DATI FORNITI:
◆ ◆ ◆ ◆
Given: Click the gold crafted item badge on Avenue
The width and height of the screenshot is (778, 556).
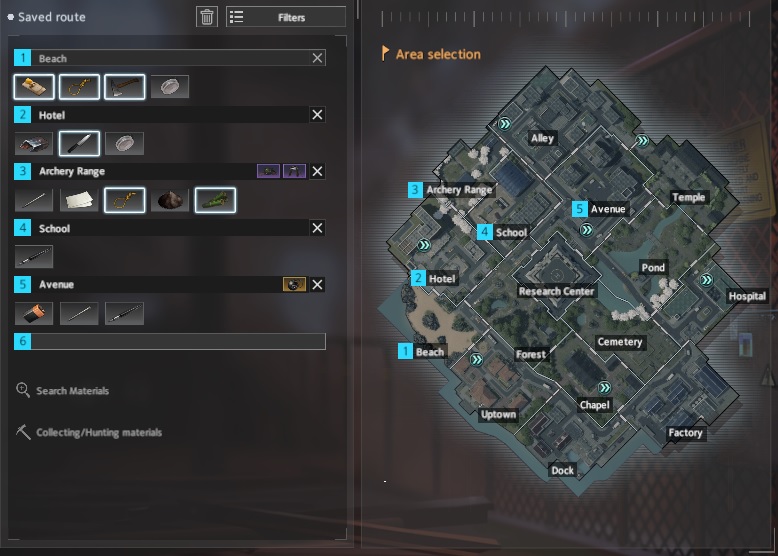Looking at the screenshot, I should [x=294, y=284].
◆ ◆ ◆ ◆
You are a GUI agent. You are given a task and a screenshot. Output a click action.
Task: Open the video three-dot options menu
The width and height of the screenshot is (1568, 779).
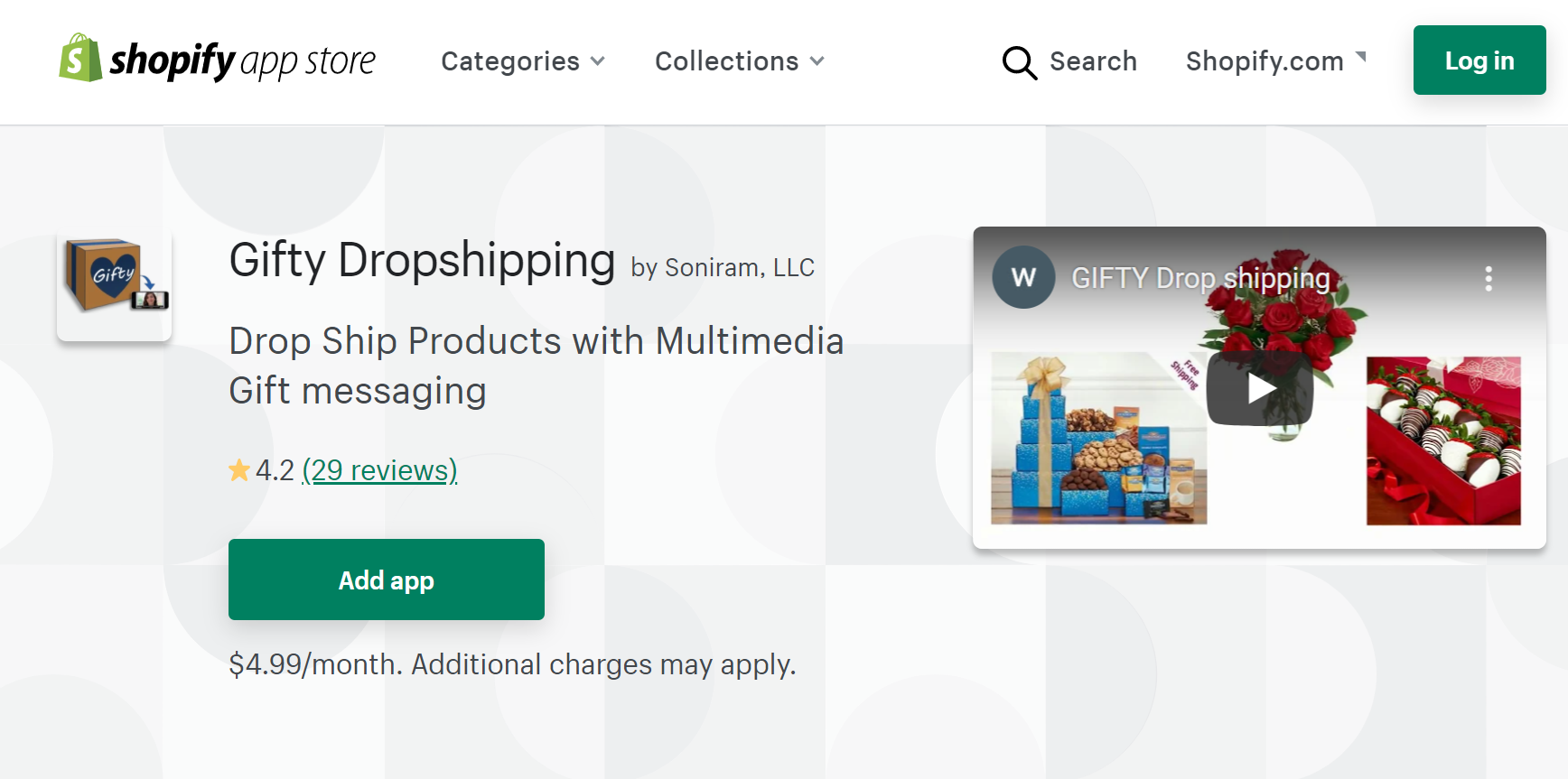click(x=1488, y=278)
◆ ◆ ◆ ◆
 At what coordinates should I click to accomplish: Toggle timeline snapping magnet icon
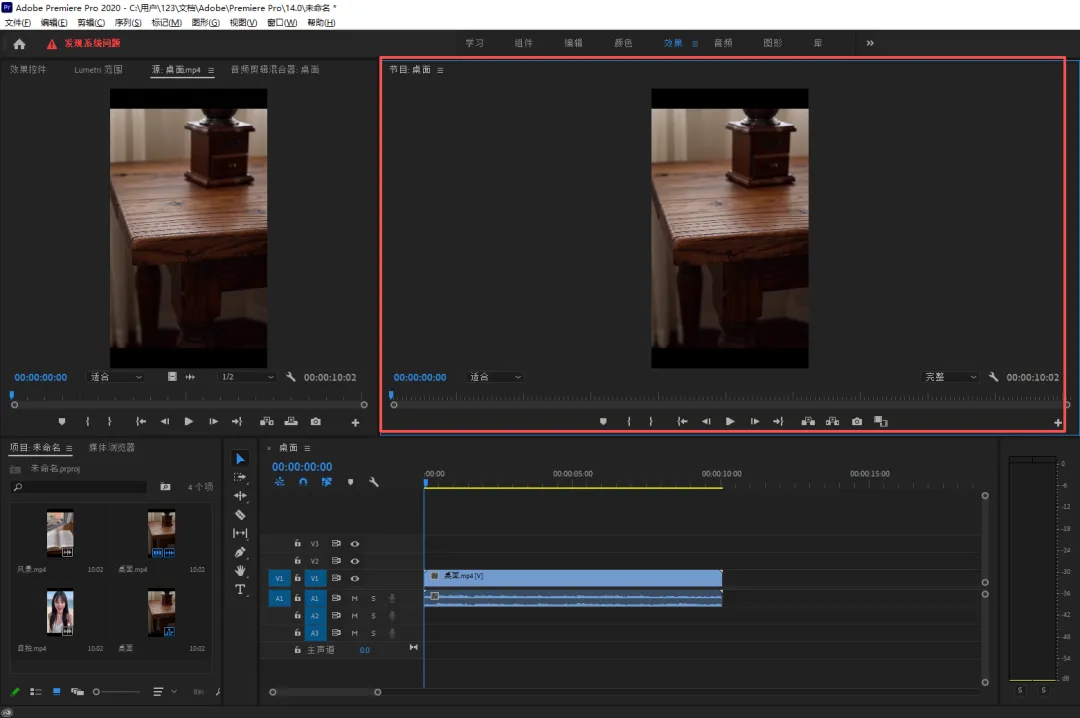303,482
◆ ◆ ◆ ◆
DA FARE: Elenca ogni riga dei dati qui sopra in cui compare la parola "height".

RISULTATO CORRETTO:
The width and height of the screenshot is (778, 556).
The width and height of the screenshot is (1568, 779).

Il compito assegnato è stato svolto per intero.